How did all of this happen? Phillips identifies several interrelated reasons. First, “among Britain’s governing class – its intelligentsia, its media, its politicians, its judiciary, its church and even its police – a broader and deeper cultural pathology has allowed and even encouraged Londonistan to develop, one that persists to this day.” This malaise is, in essence, a form of national self-loathing. It has been accelerated by a second cause: the cult of multiculturalism. The author dedicates an entire chapter to this insidious theory, which is “the orthodoxy throughout all the institutions of British public life. Put at its simplest, it holds that Britain is now made up of many cultures that are equal and therefore have to be treated in an identical fashion, and that any attempt to impose the majority culture over those of minorities is by definition racist.” Thus hundreds of thousands of recent immigrants – a third factor – have not been required to assimilate into British life, nor have their children, creating a pool of young men and women ripe for radicalization by imams operating out of mosques in London, Liverpool and Leicester. The result, according to Bishop Nazir-Ali of Rochester, who is quoted frequently in the book, is that a generation of Muslim children has been “indoctrinated with a set of inflammatory ideas about the need for Islam to achieve primacy over the non-Islamic world.”

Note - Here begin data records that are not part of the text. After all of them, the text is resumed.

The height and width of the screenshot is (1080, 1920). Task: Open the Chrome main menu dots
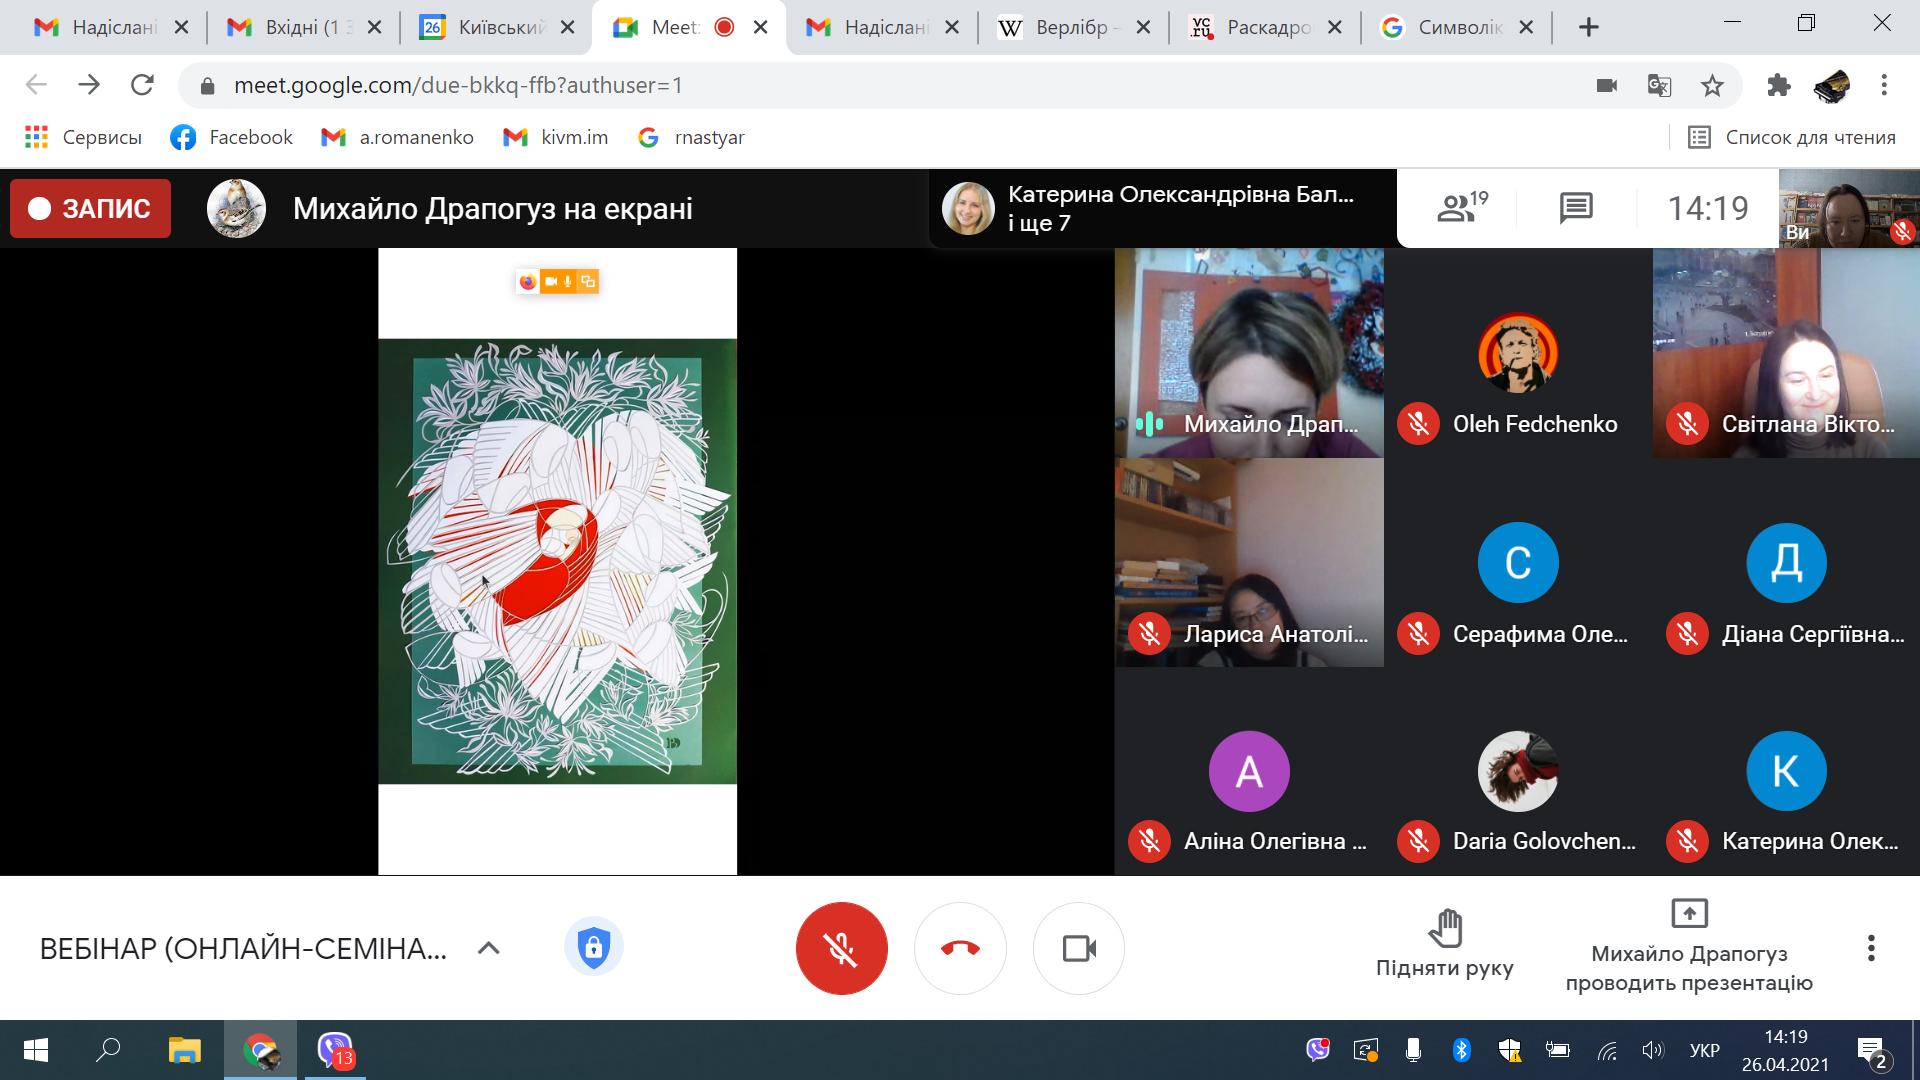[x=1884, y=86]
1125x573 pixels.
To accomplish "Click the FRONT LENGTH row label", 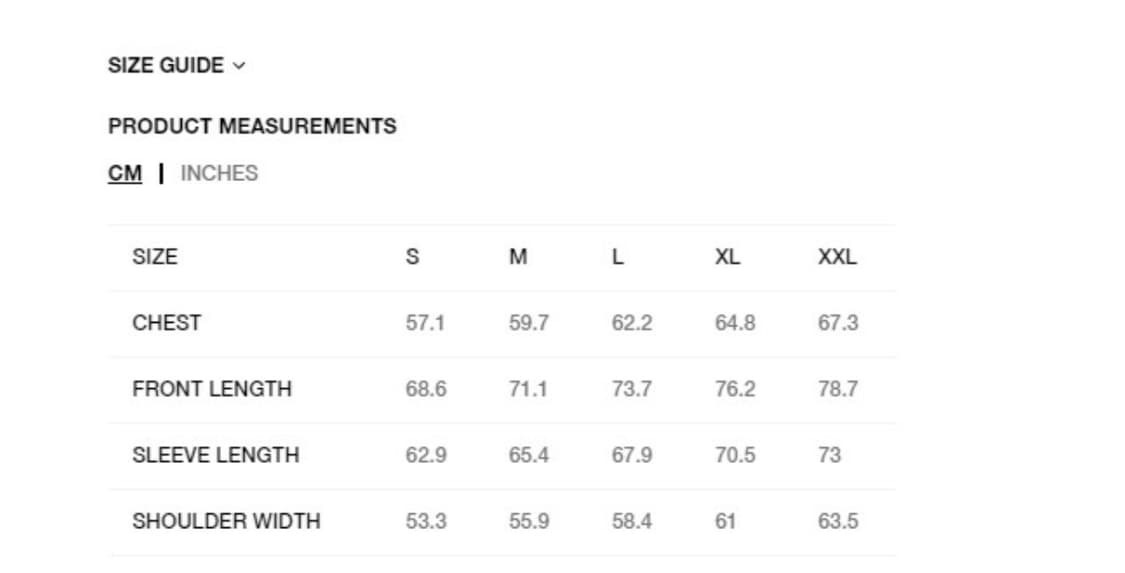I will [212, 389].
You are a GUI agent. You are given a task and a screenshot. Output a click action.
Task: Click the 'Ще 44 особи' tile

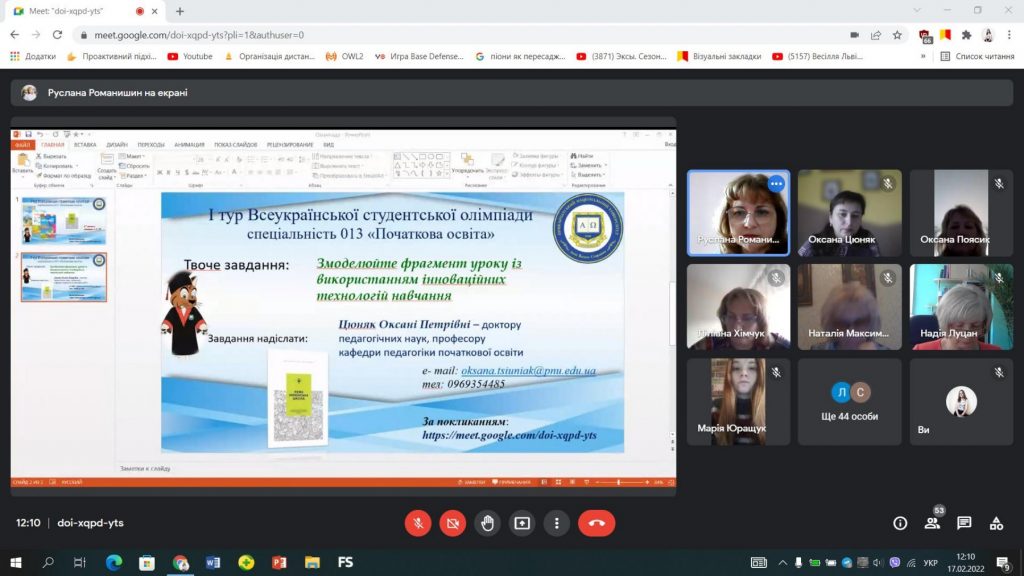[x=849, y=402]
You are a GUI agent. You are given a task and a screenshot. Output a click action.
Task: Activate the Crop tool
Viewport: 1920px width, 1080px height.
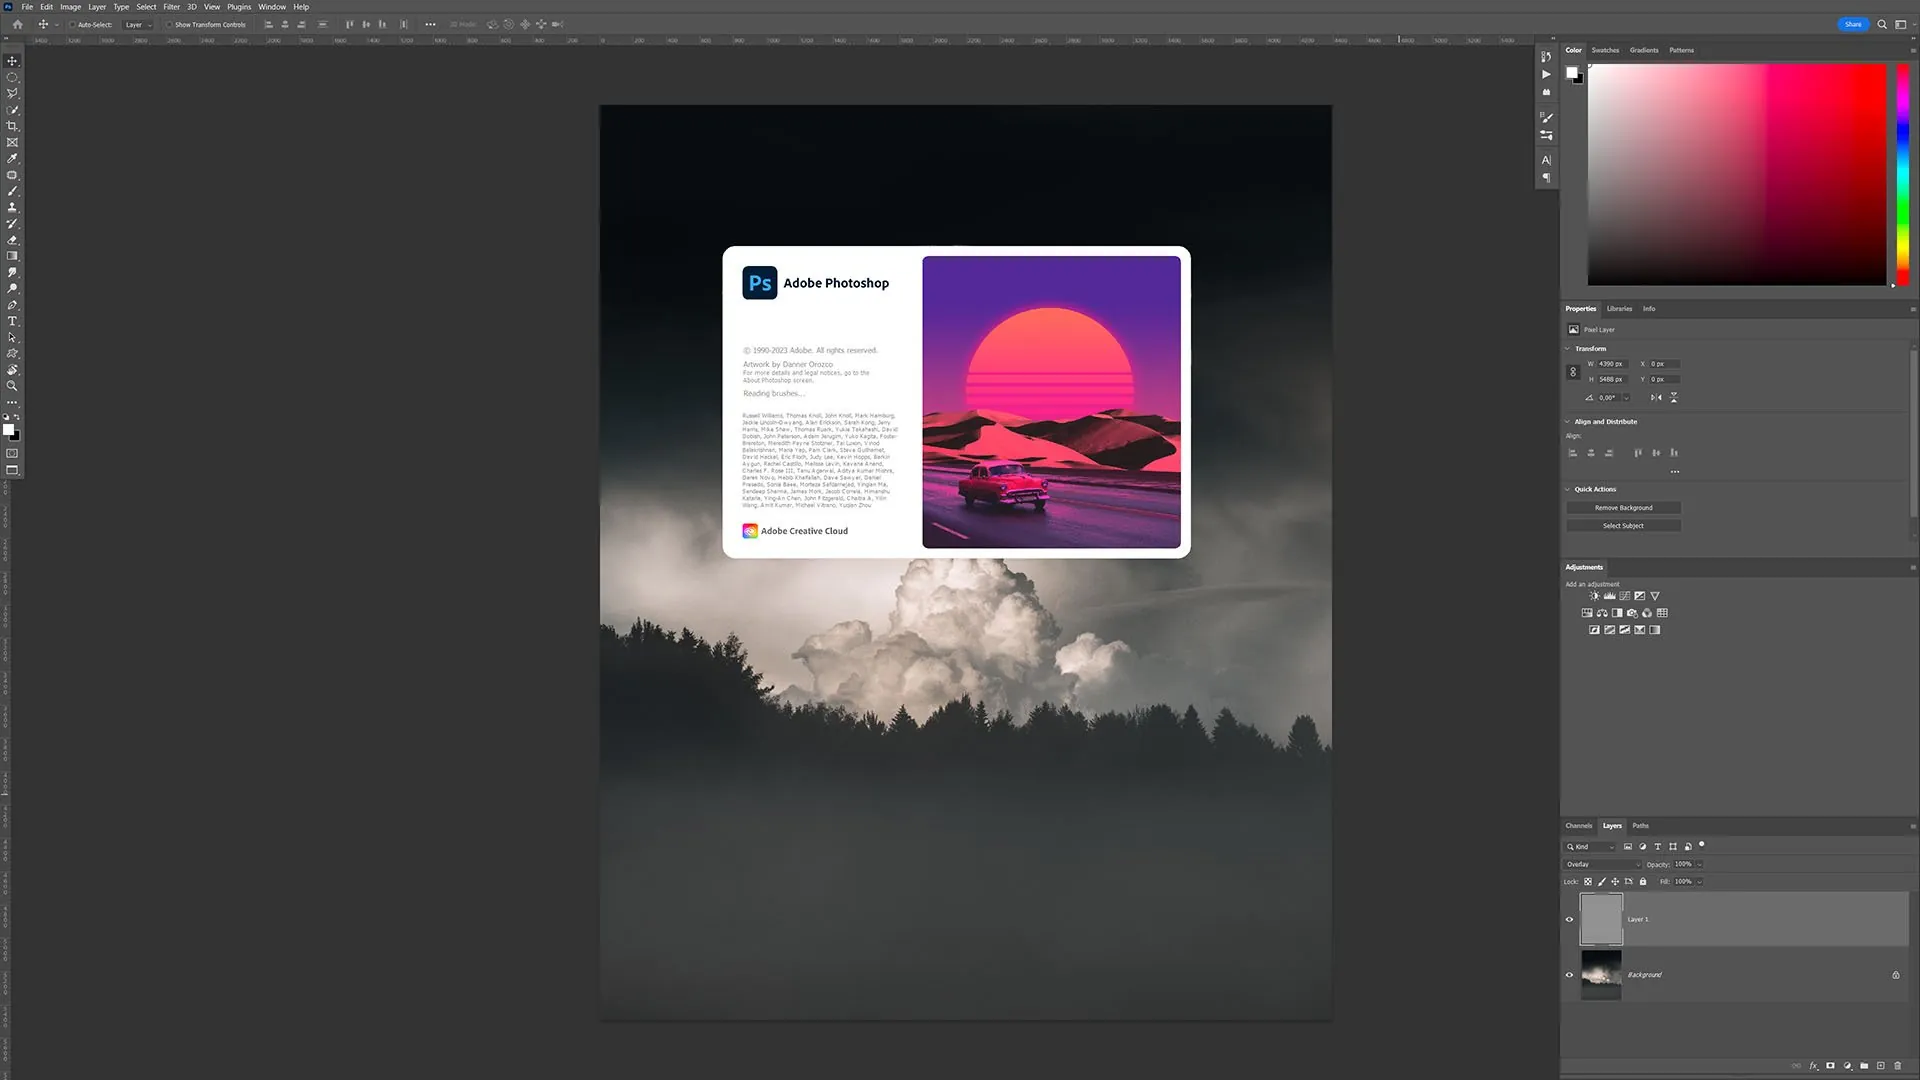(x=13, y=126)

This volume is highly recommended. It is a fire bell in the night. Despite a growing awareness on the part of many English citizens that London is a ticking time bomb, which Melanie Phillips recounts in an afterword to the paperback edition, the jury is still out as to whether they will save themselves. She warns that this has important implications for America. “What if, instead of holding the line for Western culture against the Islamic jihad, Britain is sleepwalking into the arms of the enemy?” If so, new flames may flare up, and the United States may one day be called upon to help extinguish what future historians might describe as the Second Great Fire of London.